#### [DIRECTION]
Format the records starting at the line containing "This screenshot has width=594, height=334." and ending at the line containing "playhead is located at coordinates (37, 94)." as a CSV with the columns input and output. Give one row per record, with each field in quotation marks and any line breaks turned into spaces.

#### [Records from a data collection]
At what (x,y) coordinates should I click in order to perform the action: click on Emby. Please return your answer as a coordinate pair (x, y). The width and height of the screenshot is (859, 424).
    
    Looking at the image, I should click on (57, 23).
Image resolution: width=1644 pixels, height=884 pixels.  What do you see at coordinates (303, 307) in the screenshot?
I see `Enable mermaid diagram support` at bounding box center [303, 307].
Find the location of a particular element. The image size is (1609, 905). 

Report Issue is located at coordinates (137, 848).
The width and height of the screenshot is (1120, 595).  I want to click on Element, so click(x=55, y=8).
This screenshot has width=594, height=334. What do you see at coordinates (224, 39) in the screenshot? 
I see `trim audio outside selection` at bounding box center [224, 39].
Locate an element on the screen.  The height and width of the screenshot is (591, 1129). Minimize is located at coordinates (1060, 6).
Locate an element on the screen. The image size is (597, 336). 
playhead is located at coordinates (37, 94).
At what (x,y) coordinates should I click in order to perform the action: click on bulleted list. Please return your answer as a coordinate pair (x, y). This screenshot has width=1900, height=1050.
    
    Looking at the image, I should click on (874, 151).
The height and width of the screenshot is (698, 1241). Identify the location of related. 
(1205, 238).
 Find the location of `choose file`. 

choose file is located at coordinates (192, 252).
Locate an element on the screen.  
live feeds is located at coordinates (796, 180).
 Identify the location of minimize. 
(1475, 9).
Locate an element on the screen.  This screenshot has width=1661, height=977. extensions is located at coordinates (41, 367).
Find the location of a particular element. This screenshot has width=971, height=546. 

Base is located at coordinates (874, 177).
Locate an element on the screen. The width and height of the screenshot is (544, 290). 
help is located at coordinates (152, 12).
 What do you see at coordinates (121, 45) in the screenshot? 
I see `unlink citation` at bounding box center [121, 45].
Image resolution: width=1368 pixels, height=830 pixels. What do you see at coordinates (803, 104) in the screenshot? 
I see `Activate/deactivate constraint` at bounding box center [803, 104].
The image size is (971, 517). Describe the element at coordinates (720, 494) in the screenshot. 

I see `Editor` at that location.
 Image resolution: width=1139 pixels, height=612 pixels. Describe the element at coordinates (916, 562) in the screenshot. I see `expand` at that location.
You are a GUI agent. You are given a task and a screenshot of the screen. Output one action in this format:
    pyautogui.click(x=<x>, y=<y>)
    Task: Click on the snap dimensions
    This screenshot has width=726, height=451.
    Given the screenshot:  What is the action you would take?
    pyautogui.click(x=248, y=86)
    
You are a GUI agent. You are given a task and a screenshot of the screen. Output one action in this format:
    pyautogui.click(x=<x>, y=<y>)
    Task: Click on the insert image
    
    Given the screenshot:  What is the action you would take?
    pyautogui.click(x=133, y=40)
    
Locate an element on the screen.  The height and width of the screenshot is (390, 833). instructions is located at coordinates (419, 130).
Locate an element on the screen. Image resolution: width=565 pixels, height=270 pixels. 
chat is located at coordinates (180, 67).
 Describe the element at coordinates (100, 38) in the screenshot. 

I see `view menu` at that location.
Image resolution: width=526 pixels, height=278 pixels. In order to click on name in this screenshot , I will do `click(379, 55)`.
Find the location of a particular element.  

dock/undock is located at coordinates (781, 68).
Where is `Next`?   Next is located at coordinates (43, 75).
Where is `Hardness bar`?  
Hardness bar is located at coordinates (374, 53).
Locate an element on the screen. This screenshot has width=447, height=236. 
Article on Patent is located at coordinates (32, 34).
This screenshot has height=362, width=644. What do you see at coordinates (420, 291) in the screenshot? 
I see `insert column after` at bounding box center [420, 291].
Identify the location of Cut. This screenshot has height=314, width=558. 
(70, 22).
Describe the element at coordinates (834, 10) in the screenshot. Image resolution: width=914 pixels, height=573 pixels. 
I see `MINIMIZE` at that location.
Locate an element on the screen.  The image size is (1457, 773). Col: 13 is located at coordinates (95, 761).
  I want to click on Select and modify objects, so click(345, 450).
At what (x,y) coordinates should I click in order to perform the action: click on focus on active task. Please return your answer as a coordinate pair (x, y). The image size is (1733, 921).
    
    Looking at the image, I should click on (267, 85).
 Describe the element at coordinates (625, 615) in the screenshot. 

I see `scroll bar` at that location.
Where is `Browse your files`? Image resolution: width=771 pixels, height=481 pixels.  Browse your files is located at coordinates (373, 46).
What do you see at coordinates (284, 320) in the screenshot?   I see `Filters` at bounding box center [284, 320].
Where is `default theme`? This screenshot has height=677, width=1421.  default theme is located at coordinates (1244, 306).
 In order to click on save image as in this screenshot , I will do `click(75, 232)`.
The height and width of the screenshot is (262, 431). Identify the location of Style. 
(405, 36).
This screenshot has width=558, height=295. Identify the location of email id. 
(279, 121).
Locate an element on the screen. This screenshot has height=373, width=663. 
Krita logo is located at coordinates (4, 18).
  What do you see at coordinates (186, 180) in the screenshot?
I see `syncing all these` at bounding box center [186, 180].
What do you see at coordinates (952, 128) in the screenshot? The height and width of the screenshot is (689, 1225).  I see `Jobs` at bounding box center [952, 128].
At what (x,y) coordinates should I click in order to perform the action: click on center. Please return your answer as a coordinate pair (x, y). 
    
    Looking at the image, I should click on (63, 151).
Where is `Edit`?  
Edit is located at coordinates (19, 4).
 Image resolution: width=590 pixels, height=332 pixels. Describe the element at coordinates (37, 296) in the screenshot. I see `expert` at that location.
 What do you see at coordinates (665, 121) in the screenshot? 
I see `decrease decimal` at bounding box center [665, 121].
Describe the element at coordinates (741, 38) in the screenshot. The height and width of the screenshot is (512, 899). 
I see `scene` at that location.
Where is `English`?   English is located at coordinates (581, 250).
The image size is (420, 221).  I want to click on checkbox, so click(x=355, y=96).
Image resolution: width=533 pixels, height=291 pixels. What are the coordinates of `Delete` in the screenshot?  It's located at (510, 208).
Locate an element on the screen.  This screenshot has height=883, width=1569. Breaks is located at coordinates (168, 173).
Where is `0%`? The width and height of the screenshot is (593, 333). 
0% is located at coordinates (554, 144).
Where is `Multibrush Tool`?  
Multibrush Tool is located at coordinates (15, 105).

#### [ANSWER FOR THIS EXERCISE]
input,output
"This screenshot has width=594, height=334. What do you see at coordinates (224, 39) in the screenshot?","I see `trim audio outside selection` at bounding box center [224, 39]."
"Locate an element on the screen.","The height and width of the screenshot is (591, 1129). Minimize is located at coordinates (1060, 6)."
"Locate an element on the screen. The image size is (597, 336).","playhead is located at coordinates (37, 94)."